Stated problem >> Edit the rows below so that each "Screen dimensions" becomes "Display size", leaving everything else unchanged.

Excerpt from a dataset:
########################################

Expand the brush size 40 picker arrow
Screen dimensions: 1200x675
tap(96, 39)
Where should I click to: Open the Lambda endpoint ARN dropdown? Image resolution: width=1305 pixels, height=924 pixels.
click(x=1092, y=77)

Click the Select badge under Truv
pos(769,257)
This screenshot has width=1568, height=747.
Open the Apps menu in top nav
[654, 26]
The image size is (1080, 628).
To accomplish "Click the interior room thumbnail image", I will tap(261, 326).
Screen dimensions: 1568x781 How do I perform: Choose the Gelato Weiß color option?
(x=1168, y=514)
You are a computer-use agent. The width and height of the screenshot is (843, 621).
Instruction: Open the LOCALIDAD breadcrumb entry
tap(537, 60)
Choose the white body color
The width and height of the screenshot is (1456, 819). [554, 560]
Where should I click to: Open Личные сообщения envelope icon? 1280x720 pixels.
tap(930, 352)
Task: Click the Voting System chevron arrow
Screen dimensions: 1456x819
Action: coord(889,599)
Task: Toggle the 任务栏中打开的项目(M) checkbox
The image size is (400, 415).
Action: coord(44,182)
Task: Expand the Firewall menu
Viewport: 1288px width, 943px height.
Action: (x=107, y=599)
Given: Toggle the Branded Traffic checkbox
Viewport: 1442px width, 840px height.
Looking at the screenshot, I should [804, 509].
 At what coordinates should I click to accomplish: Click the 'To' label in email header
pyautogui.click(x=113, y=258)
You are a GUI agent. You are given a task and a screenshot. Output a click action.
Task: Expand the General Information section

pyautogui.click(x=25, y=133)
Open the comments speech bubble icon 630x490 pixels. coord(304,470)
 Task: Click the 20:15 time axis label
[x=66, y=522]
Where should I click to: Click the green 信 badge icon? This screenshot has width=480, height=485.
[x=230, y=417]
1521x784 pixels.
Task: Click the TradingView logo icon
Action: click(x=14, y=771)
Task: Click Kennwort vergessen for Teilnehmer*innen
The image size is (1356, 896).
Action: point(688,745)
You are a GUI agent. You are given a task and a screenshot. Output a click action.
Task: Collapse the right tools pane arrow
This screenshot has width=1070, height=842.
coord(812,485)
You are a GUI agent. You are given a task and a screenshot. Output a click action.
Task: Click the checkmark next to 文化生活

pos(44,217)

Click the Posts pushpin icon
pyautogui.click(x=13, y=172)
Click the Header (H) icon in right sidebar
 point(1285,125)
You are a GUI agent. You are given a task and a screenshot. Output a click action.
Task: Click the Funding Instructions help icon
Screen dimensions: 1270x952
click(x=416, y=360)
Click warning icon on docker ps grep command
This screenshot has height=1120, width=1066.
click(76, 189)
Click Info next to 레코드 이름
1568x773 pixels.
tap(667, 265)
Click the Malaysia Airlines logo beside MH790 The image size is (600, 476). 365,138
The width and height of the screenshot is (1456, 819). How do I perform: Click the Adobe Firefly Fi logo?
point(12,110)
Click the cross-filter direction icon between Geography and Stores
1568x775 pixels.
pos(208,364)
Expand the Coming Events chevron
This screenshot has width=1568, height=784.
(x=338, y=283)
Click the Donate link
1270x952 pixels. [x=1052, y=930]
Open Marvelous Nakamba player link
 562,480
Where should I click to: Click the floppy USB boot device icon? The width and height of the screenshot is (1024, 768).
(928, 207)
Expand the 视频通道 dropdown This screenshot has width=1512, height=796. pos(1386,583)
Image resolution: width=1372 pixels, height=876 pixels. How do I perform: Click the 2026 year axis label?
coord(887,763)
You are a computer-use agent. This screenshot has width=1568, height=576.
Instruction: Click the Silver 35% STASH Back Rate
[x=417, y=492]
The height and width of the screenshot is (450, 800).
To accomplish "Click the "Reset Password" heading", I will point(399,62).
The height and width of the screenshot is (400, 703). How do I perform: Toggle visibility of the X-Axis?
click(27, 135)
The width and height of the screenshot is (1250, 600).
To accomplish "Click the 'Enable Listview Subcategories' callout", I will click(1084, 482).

########################################

Response to the exercise >>
Expand the brush size 40 picker arrow
Display size: 1200x675
tap(96, 39)
Where should I click to: Open the Lambda endpoint ARN dropdown? Image resolution: width=1305 pixels, height=924 pixels.
click(x=1092, y=77)

Click the Select badge under Truv
pos(769,257)
This screenshot has width=1568, height=747.
Open the Apps menu in top nav
[654, 26]
The image size is (1080, 628).
To accomplish "Click the interior room thumbnail image", I will tap(261, 326).
Display size: 1568x781 How do I perform: Choose the Gelato Weiß color option?
(x=1168, y=514)
You are a computer-use agent. The width and height of the screenshot is (843, 621).
Instruction: Open the LOCALIDAD breadcrumb entry
tap(537, 60)
Choose the white body color
The width and height of the screenshot is (1456, 819). [554, 560]
Where should I click to: Open Личные сообщения envelope icon? 1280x720 pixels.
tap(930, 352)
Task: Click the Voting System chevron arrow
Display size: 1456x819
Action: coord(889,599)
Task: Toggle the 任务栏中打开的项目(M) checkbox
The image size is (400, 415).
Action: coord(44,182)
Task: Expand the Firewall menu
Viewport: 1288px width, 943px height.
Action: (x=107, y=599)
Given: Toggle the Branded Traffic checkbox
Viewport: 1442px width, 840px height.
Looking at the screenshot, I should [804, 509].
 At what coordinates should I click to accomplish: Click the 'To' label in email header
pyautogui.click(x=113, y=258)
You are a GUI agent. You are given a task and a screenshot. Output a click action.
Task: Expand the General Information section

pyautogui.click(x=25, y=133)
Open the comments speech bubble icon 630x490 pixels. coord(304,470)
 Task: Click the 20:15 time axis label
[x=66, y=522]
Where should I click to: Click the green 信 badge icon? This screenshot has width=480, height=485.
[x=230, y=417]
1521x784 pixels.
Task: Click the TradingView logo icon
Action: click(x=14, y=771)
Task: Click Kennwort vergessen for Teilnehmer*innen
The image size is (1356, 896).
Action: point(688,745)
You are a GUI agent. You are given a task and a screenshot. Output a click action.
Task: Collapse the right tools pane arrow
This screenshot has width=1070, height=842.
coord(812,485)
You are a GUI agent. You are given a task and a screenshot. Output a click action.
Task: Click the checkmark next to 文化生活

pos(44,217)

Click the Posts pushpin icon
pyautogui.click(x=13, y=172)
Click the Header (H) icon in right sidebar
 point(1285,125)
You are a GUI agent. You are given a task and a screenshot. Output a click action.
Task: Click the Funding Instructions help icon
Display size: 1270x952
click(x=416, y=360)
Click warning icon on docker ps grep command
This screenshot has height=1120, width=1066.
click(76, 189)
Click Info next to 레코드 이름
1568x773 pixels.
tap(667, 265)
Click the Malaysia Airlines logo beside MH790 The image size is (600, 476). 365,138
The width and height of the screenshot is (1456, 819). How do I perform: Click the Adobe Firefly Fi logo?
point(12,110)
Click the cross-filter direction icon between Geography and Stores
1568x775 pixels.
pos(208,364)
Expand the Coming Events chevron
This screenshot has width=1568, height=784.
(x=338, y=283)
Click the Donate link
1270x952 pixels. [x=1052, y=930]
Open Marvelous Nakamba player link
 562,480
Where should I click to: Click the floppy USB boot device icon? The width and height of the screenshot is (1024, 768).
(928, 207)
Expand the 视频通道 dropdown This screenshot has width=1512, height=796. pos(1386,583)
Image resolution: width=1372 pixels, height=876 pixels. How do I perform: Click the 2026 year axis label?
coord(887,763)
You are a computer-use agent. This screenshot has width=1568, height=576.
Instruction: Click the Silver 35% STASH Back Rate
[x=417, y=492]
The height and width of the screenshot is (450, 800).
To accomplish "Click the "Reset Password" heading", I will point(399,62).
The height and width of the screenshot is (400, 703). How do I perform: Toggle visibility of the X-Axis?
click(27, 135)
The width and height of the screenshot is (1250, 600).
To accomplish "Click the 'Enable Listview Subcategories' callout", I will click(1084, 482).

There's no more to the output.